start Source data

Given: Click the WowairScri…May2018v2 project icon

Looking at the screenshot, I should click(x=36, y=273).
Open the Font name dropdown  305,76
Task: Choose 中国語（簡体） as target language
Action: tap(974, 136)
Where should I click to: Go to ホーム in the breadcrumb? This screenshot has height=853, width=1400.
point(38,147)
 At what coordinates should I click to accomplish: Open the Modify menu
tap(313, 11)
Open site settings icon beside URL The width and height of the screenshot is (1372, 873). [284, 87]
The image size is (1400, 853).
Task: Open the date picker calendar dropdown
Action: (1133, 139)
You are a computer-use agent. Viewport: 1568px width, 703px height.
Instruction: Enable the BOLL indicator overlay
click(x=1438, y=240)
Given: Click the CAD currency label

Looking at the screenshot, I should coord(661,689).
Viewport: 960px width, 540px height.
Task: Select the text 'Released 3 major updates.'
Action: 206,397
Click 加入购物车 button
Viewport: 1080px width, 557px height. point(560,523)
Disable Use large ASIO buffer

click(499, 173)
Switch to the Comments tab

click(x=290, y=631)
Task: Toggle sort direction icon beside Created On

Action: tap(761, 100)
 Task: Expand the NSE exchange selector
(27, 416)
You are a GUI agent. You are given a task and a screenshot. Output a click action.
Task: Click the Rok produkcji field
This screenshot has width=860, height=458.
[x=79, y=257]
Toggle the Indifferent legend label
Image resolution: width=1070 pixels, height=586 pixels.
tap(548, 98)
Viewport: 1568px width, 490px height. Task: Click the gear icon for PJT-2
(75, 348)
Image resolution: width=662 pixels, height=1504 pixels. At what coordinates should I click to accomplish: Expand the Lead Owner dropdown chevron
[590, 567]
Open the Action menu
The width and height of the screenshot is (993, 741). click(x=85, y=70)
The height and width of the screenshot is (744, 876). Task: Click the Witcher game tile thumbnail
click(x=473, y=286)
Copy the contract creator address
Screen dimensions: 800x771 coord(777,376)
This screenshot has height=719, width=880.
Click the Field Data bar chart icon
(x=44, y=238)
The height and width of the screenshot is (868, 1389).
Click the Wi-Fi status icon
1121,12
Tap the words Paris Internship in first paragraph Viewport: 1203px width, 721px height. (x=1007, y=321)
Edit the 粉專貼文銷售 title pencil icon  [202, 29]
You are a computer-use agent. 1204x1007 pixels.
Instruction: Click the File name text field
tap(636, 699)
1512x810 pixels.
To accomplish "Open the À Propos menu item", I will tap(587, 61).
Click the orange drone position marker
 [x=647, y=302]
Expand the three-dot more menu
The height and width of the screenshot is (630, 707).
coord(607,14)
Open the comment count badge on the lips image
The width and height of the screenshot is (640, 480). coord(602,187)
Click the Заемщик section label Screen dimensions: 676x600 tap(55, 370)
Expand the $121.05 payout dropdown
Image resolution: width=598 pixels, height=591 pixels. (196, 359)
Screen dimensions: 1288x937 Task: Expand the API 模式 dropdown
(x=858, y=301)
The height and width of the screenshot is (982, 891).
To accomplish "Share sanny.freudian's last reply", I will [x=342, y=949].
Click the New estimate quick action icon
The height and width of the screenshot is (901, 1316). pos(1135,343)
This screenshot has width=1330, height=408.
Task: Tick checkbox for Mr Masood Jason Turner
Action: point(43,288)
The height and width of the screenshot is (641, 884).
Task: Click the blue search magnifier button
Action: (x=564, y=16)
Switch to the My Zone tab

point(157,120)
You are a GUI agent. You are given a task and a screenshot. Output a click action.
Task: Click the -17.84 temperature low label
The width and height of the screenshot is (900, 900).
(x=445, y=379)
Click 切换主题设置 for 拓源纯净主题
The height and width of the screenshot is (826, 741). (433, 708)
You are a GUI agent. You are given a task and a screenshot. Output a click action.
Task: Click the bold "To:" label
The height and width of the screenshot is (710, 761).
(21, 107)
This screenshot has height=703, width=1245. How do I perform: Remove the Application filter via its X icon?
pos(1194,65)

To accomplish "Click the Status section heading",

end Source data

§ **Aim**:
List every line of the material above that contains the string "label", copying each such line in full. Matches are case-sensitive.

§ **Response to the exercise**:
Given: Click the CAD currency label
Toggle the Indifferent legend label
Click the Заемщик section label Screen dimensions: 676x600 tap(55, 370)
Task: Click the -17.84 temperature low label
Task: Click the bold "To:" label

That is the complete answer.